Back

Tape Op Magazine Reviews the EXTC-Stereo

Tape Op EXTC-Stereo Review

November 25th, 2021

The following review by Dana Gumbiner was originally published in the Jan/Feb 2022 issue of TapeOp Magazine. See the Review Here

Radial Engineering EXTC-Stereo Effects Reamper

This new box from Radial has saved my bacon. I’ve become a bit of an effects pedal hoarder, with a desktop pedalboard rig that has grown to an unwieldy size and become somewhat of a staple for me in sound design and mixing. Most of these pedals run through a 6-channel loop switcher, allowing me to control the signal path with a basic bypass for each pedal. For I/O into my patchbay, I used my Radial JCR Studio Reamper to patch balanced input signal directly into the loop switcher and the output of the loop switcher feeding back to the patchbay.

This setup worked fine to create a simple effect send, but was challenging for certain pedals in that I had no immediate way to attenuate the signal fed into the effects loop other than to turn down the send from my DAW. For my setup, this made analog gain staging a little bit of a guessing game at times. Plus, I had no options to wet/dry blend the signals other than within the DAW, which worked for most applications but was a bit of a bummer when I simply wanted to play something live and direct into the effects chain. However, the change that finally “broke” my setup was the introduction of a stereo effects pedal into the pedal chain.
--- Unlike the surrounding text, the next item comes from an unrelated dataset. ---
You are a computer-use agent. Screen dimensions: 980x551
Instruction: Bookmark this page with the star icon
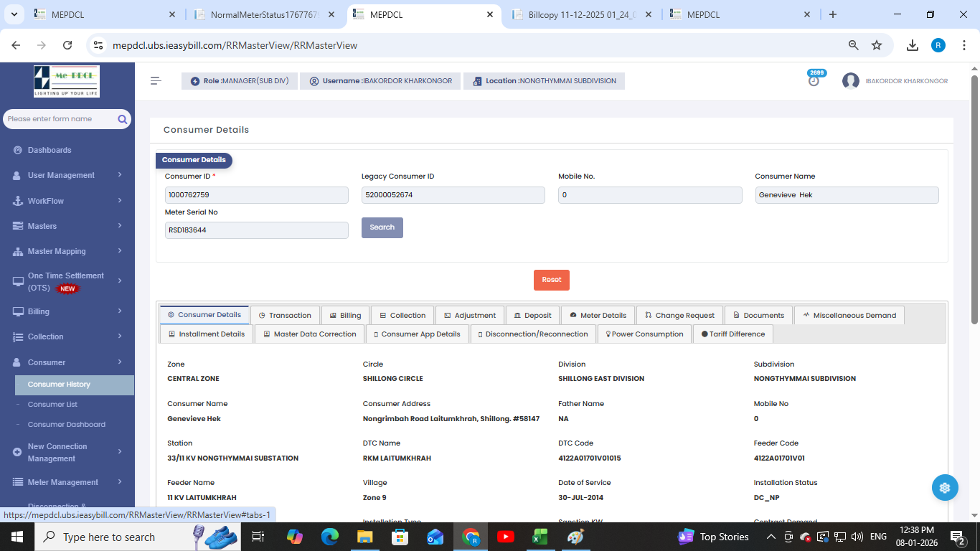coord(877,45)
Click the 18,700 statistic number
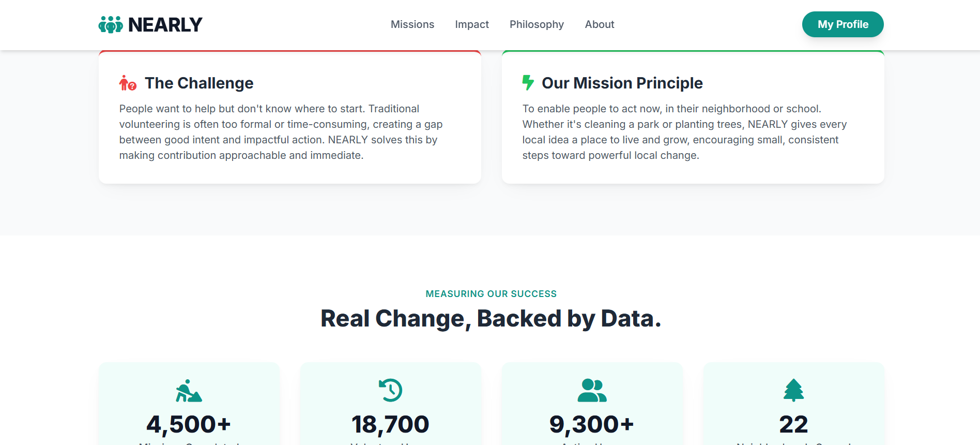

The Radial JCR worked perfectly fine to send a mono dry signal, but I didn’t have an elegant method to get a stereo instrument-level signal back into a balanced patchbay. Enter the EXTC-Stereo, with balanced line-level stereo XLR I/O, send and receive signal gain pots, a wet/dry blend, and even an effects loop bypass. The EXTC-Stereo is a powered device, unlike the passive JCR – and for me, this meant finding a little extra wall wart real estate – but other than that, swapping it with the JCR was pretty straightforward. Now my loop switcher feeds into a stereo pedal at the end of the chain, which then goes back into the EXTC-Stereo’s balanced inputs. Auditioning effects is so much easier now, with direct tactile control over my send and receive gain in the analog domain. Moreover, having the option of receiving stereo signal back to the patchbay has unlocked so much mix potential with stereo pedals, such as my Hologram Electronics Microcosm. As an effects pedal interface, the EXTC-Stereo is 100% perfect, but it could be used as a stereo re-amper as well, feeding two amps at once with a dry signal from your mix, so I don’t have to mourn the “loss” of the JCR (which has been returned to its proper rotation in the studio as an on-call re-amp). Overall, the EXTC-Stereo is one of those trusty studio utilities that you invest in and wonder why the hell you waited so long to do so.

«     |     »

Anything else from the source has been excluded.